Provided information
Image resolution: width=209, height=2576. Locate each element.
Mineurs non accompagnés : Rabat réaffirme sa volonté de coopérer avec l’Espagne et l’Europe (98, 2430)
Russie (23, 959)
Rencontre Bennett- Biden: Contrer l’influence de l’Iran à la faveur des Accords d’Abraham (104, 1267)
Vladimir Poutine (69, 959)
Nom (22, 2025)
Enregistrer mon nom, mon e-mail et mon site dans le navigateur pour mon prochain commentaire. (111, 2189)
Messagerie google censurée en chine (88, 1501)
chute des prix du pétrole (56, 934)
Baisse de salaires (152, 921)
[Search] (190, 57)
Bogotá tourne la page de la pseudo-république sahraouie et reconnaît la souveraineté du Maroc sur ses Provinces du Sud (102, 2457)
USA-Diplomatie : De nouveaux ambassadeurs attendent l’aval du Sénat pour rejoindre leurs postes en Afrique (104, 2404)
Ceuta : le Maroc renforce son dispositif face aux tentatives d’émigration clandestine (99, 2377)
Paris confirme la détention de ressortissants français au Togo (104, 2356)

Exercise prompt
An unaltered transcription of all the data above is needed.

Your response
Image resolution: width=209, height=2576. Locate each element.
Mineurs non accompagnés : Rabat réaffirme sa volonté de coopérer avec l’Espagne et l’Europe (98, 2430)
Russie (23, 959)
Rencontre Bennett- Biden: Contrer l’influence de l’Iran à la faveur des Accords d’Abraham (104, 1267)
Vladimir Poutine (69, 959)
Nom (22, 2025)
Enregistrer mon nom, mon e-mail et mon site dans le navigateur pour mon prochain commentaire. (111, 2189)
Messagerie google censurée en chine (88, 1501)
chute des prix du pétrole (56, 934)
Baisse de salaires (152, 921)
[Search] (190, 57)
Bogotá tourne la page de la pseudo-république sahraouie et reconnaît la souveraineté du Maroc sur ses Provinces du Sud (102, 2457)
USA-Diplomatie : De nouveaux ambassadeurs attendent l’aval du Sénat pour rejoindre leurs postes en Afrique (104, 2404)
Ceuta : le Maroc renforce son dispositif face aux tentatives d’émigration clandestine (99, 2377)
Paris confirme la détention de ressortissants français au Togo (104, 2356)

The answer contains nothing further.